From the viewpoint of public policy, our job is to clear our minds of old cobwebs as well as of day to day problems and stay focused on laying the long-term foundations of a capable State that is able to deliver.
While India has greatly deregulated, there is much more to be done. However, looming large is the issue of State “capacity”. We need a State that has in place institutions to resolve market failures. We need a State that will deliver public goods quietly, efficiently and economically. This is the prime challenge in India today. In a liberal democracy, we need to build the full framework of laws that will clearly articulate specific objectives,empower the arms of government that will enforce these laws, and put in place mechanisms that will ensure performance and accountability.
If you believe what our newspapers and television channels report you may conclude that no Indian politician or civil servant is doing any work.Actually, the pace of work has been quite hectic. Let me illustrate this with examples of what have been done to improve the Indian financial system, only in 2013. So far, we have had four historic events. A commission of eminent people has drafted a new Indian Financial Code: a path breaking piece of law that has been drafted to replace 50 existing laws governing finance with a single, integrated, coherent, modern financial law. This is a law which dwarfs the scope of the Dodd-Frank Act. We have enacted a brand new Companies Act to replace a law that was 57 years old. We have shifted the subject of commodity futures to the Ministry of Finance, something which has not been possible in the US even after the 2008 crisis. We have enacted a law establishing the Defined Contribution Pension system under a statutory regulator. The New Pension System is already one of the world\'s big individual account DC pension systems with over 6 million participants.

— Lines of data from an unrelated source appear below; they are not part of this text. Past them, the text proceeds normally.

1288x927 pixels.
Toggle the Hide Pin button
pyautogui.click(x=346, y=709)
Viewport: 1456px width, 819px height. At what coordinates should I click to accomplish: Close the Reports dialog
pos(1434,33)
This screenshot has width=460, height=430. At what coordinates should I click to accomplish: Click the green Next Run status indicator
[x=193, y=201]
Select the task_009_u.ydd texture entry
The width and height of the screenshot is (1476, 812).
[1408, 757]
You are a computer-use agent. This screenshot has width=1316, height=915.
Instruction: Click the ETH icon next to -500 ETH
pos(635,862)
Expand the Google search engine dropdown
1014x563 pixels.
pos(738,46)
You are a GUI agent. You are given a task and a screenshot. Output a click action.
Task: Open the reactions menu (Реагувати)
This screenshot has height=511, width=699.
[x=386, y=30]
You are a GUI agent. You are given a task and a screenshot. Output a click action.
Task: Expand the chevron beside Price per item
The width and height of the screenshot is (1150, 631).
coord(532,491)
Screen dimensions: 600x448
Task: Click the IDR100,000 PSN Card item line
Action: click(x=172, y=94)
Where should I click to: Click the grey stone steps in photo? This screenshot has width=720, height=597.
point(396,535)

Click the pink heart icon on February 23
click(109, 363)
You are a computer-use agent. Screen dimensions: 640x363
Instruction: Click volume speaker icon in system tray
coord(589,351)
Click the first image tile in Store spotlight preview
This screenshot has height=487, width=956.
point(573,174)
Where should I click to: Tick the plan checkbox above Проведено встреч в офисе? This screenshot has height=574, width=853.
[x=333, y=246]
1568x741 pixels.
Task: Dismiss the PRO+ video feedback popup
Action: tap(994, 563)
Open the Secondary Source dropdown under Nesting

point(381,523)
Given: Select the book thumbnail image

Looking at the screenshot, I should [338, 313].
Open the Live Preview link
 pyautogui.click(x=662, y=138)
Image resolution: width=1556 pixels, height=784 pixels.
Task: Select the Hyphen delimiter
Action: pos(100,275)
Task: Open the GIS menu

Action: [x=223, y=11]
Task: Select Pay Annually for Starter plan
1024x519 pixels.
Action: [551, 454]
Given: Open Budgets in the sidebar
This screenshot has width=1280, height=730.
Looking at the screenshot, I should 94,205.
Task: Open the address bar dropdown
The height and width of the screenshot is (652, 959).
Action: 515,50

Each of these four was a huge project involving enormous planning and preparation. The genesis of the Indian Financial Code goes back to 2004, when we started deep thinking about the possibilities of Mumbai as an international financial centre. The Companies Bill was pending before Parliament for many years. The work on shifting commodity futures to the Ministry of Finance began in 2003. The NPS was originally designed in 1999. All these projects have been largely bipartisan. We have dug in through these years, chipped away at the objections, cultivated the technical capacity, and built consensus, through which we are now able to reap the fruits of the long years of labour.
To conclude, I would urge everyone not to lose sight of the microeconomic foundations of Indian growth, which are delivering one doubling of GDP every decade. That is not an insignificant achievement. It will find its place in history in due course. The defining challenge in India however is in augmenting State capacity. How do we construct a competent and ethical State, that will minimally interfere with the rights of citizens in property and contracting, that will focus on preventing or resolving market failures, and that will successfully produce and deliver public goods? A wave of new thinking in public administration is now underway in India. We need to build completely new organization charts within government, leading to sharply focused agencies that can be held accountable for delivery on specific objectives. Those are the first few lines of an absorbing new story that I hope will begin in the near future. And that is the story that I am sure will captivate the world in the next ten to twenty years, as India takes its place as the third or fourth largest economy in the world.